Le Canada et la lutte pour la democratie a l'etranger.

AuthorMiller, Robert

Les législateurs canadiens ont entrepris de réexaminer les moyens de soutenir la démocratie dans le monde. En 2007, le Comité permanent des affaires étrangères et du développement international de la Chambre des communes s 'est penché sur les programmes canadiens d'aide à la démocratie et a déclaré que le Canada pouvait et devait faire mieux. L'automne dernier, le gouvernement a répondu qu'il allait réorienter le soutien à la démocratie et aider les organismes gouvernementaux et non gouvernementaux à offrir une aide de haut calibre. Par ailleurs, il instituera un groupe d'experts pour évaluer la capacité canadienne actuelle et recommander des façons de là bonifier. Dans le présent article, l'auteur dresse un bilan de l'aide canadienne à la démocratie à l'étranger dans le but de dissiper le mythe voulant que le Canada fasse peu dans ce domaine. Il s 'attarde ensuite à l'approche adoptée par le pays et suggère l'existence de caractéristiques propres à la coopération canadienne en matière de développement démocratique. En dernier lieu, il parle du récent constat fait par le Parlement et le gouvernement à l 'égard des politiques et des programmes et il conclut par des réflexions personnelles tournées vers l'avenir.

**********

Le monde est aux prises avec un marasme démocratique. Les partisans de la démocratie écrivent aujourd'hui des articles sur la stagnation de la liberté. Selon Freedom House, le nombre de nouvelles démocraties électorales a cessé de croître, tandis que les situations de régression augmentent. Ainsi, des pays comme la Thailande et le Kenya, qui semblaient pourtant bien rangés du côté des démocraties il y a quelques années encore, ont sombré dans la crise et l'incertitude politiques. Ailleurs, les atteintes à la démocratie se multiplient, des pays comme la Chine et la Russie affirmant de plus en plus leur volonté de poursuivre leur cheminement politique à leur rythme. Entre-temps, dans les démocraties avancées, comme le Canada et les États-Unis, les citoyens ressentent une insatisfaction grandissante à l'égard du fonctionnement de leur démocratie et choisissent de ne pas y participer. Devant toutes ces observations, il est permis de se demander si l'heure de la démocratie est révolue. Au lieu d'aboutir à la fin de l'histoire en devenant tous des démocraties libérales, serions-nous en train d'entrer dans une ère post-démocratique?
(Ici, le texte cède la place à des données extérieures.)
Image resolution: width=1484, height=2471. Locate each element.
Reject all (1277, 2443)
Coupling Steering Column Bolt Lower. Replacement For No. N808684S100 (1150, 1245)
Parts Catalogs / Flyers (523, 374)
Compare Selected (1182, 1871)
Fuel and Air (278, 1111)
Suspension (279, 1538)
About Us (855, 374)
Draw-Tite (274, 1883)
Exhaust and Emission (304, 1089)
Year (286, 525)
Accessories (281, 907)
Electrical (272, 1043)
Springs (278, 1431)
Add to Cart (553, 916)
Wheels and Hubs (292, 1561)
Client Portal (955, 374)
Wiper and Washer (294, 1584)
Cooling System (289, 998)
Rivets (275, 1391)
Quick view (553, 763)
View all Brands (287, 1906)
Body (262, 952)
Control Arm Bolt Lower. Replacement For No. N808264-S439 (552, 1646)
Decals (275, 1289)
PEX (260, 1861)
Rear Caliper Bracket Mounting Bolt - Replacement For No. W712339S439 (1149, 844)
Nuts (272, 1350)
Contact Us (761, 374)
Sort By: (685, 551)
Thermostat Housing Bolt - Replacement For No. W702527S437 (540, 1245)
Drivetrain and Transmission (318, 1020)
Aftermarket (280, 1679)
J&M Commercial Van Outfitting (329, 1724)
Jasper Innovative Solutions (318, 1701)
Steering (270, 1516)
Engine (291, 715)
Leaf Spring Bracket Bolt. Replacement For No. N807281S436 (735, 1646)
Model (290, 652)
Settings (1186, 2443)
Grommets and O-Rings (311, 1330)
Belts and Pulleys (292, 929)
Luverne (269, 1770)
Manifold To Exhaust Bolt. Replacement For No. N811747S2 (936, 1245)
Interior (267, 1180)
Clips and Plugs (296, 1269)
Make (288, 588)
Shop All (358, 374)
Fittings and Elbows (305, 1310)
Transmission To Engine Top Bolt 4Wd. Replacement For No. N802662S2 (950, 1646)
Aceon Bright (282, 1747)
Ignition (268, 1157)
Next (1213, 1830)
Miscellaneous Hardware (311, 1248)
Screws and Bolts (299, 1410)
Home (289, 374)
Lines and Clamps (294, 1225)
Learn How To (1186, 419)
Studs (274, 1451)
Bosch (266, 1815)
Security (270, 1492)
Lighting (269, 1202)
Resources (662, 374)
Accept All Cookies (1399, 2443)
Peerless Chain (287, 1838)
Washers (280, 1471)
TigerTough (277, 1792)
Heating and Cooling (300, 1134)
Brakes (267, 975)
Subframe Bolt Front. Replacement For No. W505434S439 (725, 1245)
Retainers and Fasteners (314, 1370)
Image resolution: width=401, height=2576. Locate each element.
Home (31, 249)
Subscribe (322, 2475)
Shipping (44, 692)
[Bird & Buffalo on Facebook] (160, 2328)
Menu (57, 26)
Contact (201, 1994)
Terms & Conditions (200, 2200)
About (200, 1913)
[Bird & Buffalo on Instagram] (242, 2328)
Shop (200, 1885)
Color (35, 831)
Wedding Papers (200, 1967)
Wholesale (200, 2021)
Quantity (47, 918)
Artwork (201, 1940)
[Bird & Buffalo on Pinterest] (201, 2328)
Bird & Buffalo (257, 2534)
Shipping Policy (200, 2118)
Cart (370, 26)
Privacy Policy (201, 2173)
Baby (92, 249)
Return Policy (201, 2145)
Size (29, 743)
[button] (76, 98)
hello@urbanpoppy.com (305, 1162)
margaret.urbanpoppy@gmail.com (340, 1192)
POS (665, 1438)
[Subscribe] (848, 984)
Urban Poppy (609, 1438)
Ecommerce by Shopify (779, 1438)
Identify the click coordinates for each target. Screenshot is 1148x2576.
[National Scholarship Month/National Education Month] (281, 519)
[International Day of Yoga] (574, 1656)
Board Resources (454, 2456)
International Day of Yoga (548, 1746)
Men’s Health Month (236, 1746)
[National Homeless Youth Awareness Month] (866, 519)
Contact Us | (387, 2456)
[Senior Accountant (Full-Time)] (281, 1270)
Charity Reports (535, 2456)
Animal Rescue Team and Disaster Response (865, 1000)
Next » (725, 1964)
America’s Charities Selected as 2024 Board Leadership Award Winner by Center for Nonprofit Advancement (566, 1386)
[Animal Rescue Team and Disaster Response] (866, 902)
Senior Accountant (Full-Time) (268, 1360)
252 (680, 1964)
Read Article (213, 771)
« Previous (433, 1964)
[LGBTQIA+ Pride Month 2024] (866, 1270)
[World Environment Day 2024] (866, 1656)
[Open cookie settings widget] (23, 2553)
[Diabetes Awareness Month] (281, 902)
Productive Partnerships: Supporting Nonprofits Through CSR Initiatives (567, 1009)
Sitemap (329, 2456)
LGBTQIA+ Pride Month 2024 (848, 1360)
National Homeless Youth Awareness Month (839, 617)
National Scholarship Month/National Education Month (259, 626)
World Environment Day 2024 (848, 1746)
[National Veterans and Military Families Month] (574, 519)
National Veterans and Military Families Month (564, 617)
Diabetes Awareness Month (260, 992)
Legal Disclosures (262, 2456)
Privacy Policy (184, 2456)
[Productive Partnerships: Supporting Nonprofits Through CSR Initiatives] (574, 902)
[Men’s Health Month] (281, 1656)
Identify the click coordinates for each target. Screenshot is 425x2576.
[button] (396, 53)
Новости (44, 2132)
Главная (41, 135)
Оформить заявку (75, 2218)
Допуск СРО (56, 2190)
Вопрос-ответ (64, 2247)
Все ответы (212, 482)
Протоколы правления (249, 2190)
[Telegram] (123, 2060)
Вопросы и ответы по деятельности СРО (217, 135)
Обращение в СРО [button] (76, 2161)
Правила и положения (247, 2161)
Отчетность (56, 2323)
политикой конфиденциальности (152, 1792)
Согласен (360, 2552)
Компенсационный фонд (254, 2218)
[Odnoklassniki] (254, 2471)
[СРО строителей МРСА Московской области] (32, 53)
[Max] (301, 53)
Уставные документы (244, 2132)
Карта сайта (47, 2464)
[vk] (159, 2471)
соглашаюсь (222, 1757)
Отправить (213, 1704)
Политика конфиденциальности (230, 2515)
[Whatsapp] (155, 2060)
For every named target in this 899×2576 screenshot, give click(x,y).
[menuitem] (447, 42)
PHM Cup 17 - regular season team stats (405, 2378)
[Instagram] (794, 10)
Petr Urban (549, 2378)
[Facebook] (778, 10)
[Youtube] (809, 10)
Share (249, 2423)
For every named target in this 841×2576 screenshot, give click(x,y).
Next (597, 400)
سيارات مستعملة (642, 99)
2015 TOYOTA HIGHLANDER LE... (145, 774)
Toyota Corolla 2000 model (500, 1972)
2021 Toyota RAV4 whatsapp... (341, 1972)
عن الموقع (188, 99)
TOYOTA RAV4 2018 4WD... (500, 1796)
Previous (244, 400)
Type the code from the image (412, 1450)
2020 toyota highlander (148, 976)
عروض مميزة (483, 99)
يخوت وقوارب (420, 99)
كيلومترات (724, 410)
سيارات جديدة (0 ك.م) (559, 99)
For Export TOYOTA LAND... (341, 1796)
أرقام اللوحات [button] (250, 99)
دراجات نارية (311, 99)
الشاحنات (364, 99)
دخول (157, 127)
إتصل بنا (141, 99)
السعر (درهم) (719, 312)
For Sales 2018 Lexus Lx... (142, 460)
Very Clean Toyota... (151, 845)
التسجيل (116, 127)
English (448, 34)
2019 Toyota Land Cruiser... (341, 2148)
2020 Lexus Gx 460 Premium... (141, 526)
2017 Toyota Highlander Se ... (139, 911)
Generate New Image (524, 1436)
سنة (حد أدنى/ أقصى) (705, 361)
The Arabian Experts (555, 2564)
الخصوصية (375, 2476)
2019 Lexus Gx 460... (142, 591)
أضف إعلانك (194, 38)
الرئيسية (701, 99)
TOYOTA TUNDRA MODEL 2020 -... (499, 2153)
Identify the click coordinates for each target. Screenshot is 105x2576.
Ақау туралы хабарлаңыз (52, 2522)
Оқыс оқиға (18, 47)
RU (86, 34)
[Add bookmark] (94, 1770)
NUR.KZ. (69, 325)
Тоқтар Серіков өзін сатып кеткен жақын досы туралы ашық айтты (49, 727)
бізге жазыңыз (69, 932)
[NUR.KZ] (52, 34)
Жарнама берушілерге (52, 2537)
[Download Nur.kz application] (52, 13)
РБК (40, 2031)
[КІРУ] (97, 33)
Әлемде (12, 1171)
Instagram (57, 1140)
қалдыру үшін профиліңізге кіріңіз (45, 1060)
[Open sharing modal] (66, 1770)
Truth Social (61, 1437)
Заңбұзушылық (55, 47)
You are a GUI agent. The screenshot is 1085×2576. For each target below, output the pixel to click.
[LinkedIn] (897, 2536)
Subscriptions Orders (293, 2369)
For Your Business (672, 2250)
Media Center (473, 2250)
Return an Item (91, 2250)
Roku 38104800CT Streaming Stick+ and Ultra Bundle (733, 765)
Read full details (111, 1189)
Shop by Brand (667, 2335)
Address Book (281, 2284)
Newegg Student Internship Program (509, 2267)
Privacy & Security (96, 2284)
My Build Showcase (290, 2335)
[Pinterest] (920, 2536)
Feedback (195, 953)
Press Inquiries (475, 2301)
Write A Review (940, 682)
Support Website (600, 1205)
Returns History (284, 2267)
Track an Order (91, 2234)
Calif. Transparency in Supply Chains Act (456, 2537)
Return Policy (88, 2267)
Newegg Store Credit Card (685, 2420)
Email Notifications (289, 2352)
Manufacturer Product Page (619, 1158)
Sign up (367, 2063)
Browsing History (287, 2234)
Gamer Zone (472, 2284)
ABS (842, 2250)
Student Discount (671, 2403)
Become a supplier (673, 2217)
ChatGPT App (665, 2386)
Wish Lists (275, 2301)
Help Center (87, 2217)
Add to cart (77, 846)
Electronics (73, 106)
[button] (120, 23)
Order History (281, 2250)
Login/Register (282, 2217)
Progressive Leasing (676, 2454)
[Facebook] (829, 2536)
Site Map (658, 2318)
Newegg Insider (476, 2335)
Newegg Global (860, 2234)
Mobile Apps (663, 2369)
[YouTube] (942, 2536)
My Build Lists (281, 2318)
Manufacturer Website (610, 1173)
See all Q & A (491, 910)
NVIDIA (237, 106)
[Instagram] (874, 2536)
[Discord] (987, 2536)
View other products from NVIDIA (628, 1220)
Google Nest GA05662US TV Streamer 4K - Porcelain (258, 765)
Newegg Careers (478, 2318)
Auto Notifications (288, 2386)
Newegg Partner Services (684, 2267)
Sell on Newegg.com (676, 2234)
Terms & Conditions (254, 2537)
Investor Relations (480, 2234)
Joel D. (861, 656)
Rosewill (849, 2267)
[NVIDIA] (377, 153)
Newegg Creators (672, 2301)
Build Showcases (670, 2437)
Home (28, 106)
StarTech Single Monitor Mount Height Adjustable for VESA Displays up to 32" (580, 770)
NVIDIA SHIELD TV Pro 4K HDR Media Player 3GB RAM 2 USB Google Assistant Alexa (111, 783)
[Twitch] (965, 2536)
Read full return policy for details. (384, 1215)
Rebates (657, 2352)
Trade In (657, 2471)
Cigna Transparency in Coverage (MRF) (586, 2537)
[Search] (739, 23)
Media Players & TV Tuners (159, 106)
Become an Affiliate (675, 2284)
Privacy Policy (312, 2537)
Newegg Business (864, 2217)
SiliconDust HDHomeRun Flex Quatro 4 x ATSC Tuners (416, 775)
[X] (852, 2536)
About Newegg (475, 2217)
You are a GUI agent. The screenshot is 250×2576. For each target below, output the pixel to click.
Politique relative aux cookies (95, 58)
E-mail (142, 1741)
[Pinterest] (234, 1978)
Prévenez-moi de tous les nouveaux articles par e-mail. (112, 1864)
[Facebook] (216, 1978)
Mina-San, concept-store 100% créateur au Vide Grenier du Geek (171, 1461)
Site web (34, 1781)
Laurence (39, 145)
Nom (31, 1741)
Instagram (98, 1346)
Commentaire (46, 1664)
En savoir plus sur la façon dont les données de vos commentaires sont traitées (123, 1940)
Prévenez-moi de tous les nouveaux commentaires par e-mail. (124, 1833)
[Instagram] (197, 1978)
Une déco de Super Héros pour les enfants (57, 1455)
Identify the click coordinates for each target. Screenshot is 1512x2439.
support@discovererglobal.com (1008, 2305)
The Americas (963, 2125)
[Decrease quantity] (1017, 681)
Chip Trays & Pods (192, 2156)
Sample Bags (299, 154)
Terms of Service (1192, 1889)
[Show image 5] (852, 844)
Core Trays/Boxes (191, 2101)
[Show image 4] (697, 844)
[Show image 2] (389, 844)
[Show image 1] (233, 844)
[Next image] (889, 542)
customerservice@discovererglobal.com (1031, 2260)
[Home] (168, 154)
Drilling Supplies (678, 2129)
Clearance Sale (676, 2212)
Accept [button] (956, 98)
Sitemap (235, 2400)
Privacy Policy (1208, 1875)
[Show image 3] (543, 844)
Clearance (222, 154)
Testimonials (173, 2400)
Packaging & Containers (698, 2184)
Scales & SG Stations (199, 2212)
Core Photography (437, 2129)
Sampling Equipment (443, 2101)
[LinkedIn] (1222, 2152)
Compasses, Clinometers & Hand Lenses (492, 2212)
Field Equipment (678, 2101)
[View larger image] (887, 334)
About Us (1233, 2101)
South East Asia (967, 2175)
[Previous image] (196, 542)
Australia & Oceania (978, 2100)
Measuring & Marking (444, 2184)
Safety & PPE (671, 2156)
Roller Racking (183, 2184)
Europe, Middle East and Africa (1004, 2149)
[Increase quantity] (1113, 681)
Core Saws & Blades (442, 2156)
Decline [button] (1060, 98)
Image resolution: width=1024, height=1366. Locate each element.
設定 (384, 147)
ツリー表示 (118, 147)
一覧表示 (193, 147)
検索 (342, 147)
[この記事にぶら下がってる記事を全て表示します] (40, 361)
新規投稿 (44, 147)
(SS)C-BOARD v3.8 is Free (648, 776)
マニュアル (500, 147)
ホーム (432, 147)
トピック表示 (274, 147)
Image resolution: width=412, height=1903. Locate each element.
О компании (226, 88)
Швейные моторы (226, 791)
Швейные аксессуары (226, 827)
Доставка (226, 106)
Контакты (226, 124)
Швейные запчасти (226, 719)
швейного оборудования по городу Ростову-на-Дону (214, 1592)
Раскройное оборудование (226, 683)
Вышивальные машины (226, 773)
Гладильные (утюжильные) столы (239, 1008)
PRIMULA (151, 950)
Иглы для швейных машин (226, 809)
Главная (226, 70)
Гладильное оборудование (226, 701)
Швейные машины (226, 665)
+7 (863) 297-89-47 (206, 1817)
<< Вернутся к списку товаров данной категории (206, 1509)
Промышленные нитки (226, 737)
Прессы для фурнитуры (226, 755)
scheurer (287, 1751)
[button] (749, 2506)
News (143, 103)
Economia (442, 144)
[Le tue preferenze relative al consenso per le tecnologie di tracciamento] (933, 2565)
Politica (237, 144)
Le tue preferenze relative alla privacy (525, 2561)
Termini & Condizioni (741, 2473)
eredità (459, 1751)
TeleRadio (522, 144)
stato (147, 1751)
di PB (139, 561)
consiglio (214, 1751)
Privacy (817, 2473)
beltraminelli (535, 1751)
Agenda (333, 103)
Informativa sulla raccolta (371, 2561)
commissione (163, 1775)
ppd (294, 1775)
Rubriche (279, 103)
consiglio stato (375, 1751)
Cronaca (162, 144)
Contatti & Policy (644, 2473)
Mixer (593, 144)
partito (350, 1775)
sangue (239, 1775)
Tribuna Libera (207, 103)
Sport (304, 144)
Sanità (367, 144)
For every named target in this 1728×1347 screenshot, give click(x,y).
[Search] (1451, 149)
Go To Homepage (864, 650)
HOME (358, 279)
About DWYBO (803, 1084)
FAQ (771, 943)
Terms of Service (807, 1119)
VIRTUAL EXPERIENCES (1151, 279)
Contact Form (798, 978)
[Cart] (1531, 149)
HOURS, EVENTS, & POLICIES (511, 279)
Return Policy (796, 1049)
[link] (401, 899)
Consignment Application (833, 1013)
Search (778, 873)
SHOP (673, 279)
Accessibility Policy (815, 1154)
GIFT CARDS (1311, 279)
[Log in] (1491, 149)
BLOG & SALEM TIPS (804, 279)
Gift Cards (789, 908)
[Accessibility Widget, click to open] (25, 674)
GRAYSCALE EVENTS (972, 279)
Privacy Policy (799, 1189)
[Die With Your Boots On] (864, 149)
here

À mon sens, la période qui s'ouvre à nous est plus caractéristique de la démocratie que celle que nous venons de quitter. Après des années d'arrogance et de suffisance démocratiques, nous commençons à nous heurter à la difficulté et à la complexité réelles d'édifier des démocraties et de les soutenir par la suite. Au lendemain de la guerre froide est apparue une nouvelle sagesse conventionnelle voulant que la démocratie soit plus ou moins inévitable et que, une fois établie, elle puisse fonctionner en mode automatique. Voilà qui explique le zèle missionnaire avec lequel on a défendu la démocratie à l'étranger et l'indifférence générale avec laquelle elle a été réformée chez nous. Nous commençons à peine à constater à quel point cette supposée troisième vague de la démocratie était stupide et faisait fi des enseignements de l'histoire. Loin de se renouveler d'elle-même, la démocratie est et sera toujours un combat.

[ILLUSTRATION OMITTED]

Il est temps d'admettre que les miracles démocratiques soudains n'existent pas. Certes, l'histoire de la démocratie a connu des jours glorieux, comme au moment du pouvoir populaire aux Philippines et de la révolution orange en Ukraine. Mais nous savons aujourd'hui que de tels événements sont toujours suivis de lendemains douloureux, marqués de conflits, de compromis et de progrès entremêlés d'échecs. Inévitablement, les gens se demandent, tôt ou tard, si les résultats justifient le combat mené. Certains, las des efforts consentis, optent pour les certitudes apparentes mais profondément trompeuses de l'autoritarisme. Et puis, alors que le peuple semble renoncer à la démocratie, il arrive qu'on assiste à un retour en force, comme les Vénézuéliens l'ont fait récemment en refusant de donner carte blanche à leur président.

Le bilan canadien

Notre première tâtche consiste à dissiper le mythe voulant que le Canada fasse peu et même rien du tout pour soutenir la démocratie à l'étranger. Le pays compte beaucoup de réalisations à son actif, et ce, depuis près d'une vingtaine d'années. Aussi étonnant soit-il, de nombreux Canadiens croient ce mythe, ce qui donne à penser que le travail d'éducation des concitoyens et des dirigeants politiques du pays a été mal accompli.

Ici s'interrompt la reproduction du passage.